Definitely counter-intuitive, but likely the easiest way to support both Wikidata and structured lists as monument sources.

The alternative is to upgrade all of our tools to work with Wikidata in addition to the monuments database, which would be a lot of work.

Chatting with @Lokal_Profil , it sounds like this would be fairly easy.

  • Define a config format mapping properties to database fields
  • Write the importer
  • Off we go :)

Related Objects

Event Timeline

Change 299891 had a related patch set uploaded (by Jean-Frédéric):
Harvest Wikidata item for Canada in English ca_(en)
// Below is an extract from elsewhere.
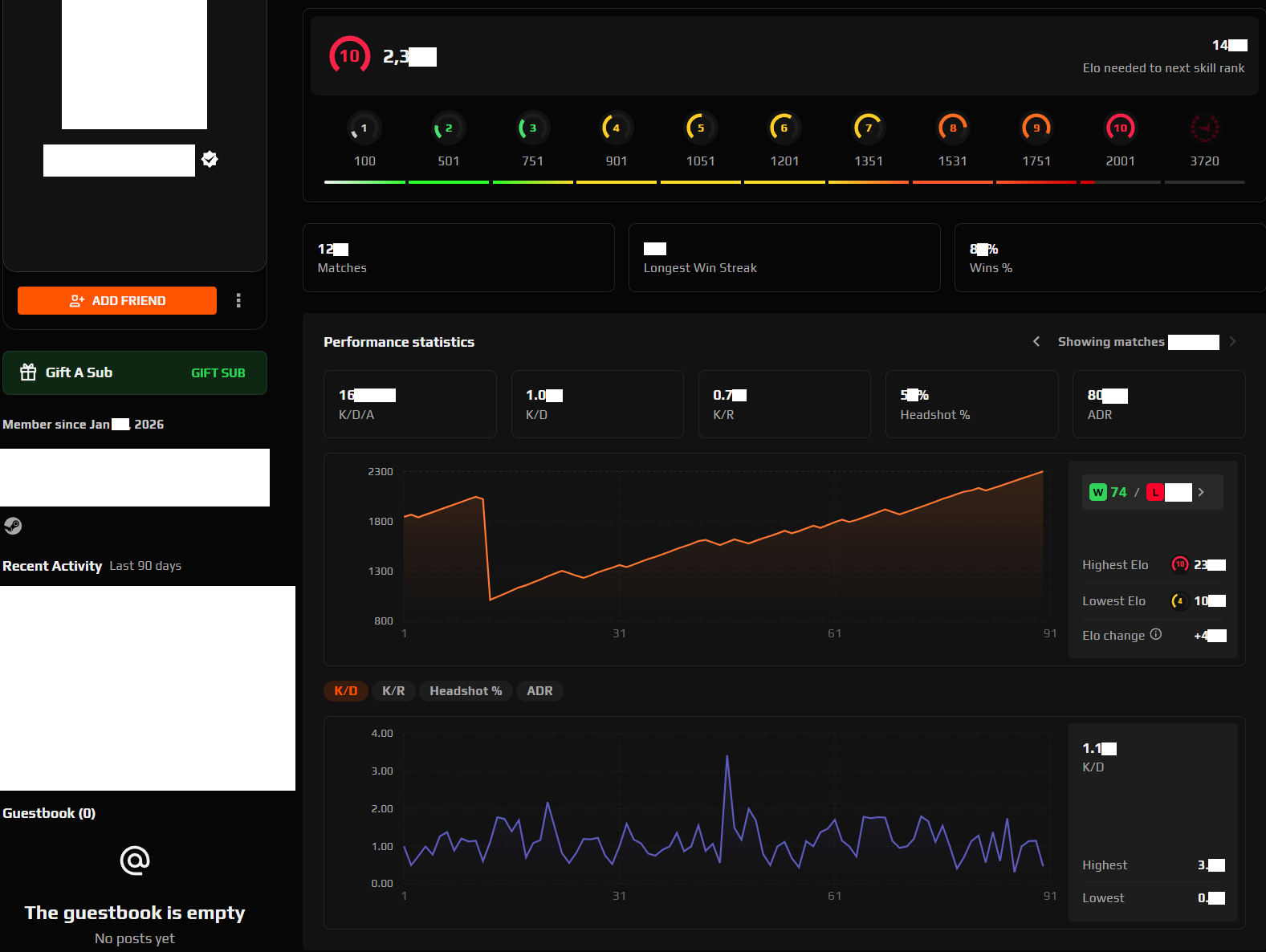Click the Challenger rank icon at 3720
This screenshot has height=952, width=1266.
click(1203, 128)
https://gerrit.wikimedia.org/r/299891

@JeanFred I sent the following to you but I have a sneaky feeling it was to an e-mail you don't actually read =). Anyhow here it is

I thought I'd sketch out my thoughts (and our offsite talk) about a strategy for supporting Wikidata harvesting into the monuments database (in parallel with list harvesting). If you think the overall schema looks ok then I'll set up a Milestone and some overarching/tracking tasks and try and document this somewhere.

Let me know if it sounds ok. Otherwise this will be my starting point for the hackathon.


So the base plan is to support harvesting while keeping the majority of today's structure intact. Long term changes (such as making heritage into a custom api on Wikidata without its own database) are out of scope for now, but should be had in mind when implementing Wikidata harvesting.

The flow I envisage is the following:

  1. A config file, similar to those for list harvesting, specifying the criteria needed for inclusion in a dataset as well as which values/properties to harvest.
  2. A mechanism translating the config into a sparql query.
  3. A mechanism for running the sparql query and handling the results (including any formatting needs).
  4. A mechanism for storing these in a table.
  5. Ensuring that the mechanism for pulling dataset tables into monuments_all supports the table mentioned in 4.

Affecting 2, 4 and 5 is that I would like to limit the data that we store in the dataset table to only be values which are used in monuments_all. This way we should be able to rely on default values a lot of the time and 5 becomes merely a formality.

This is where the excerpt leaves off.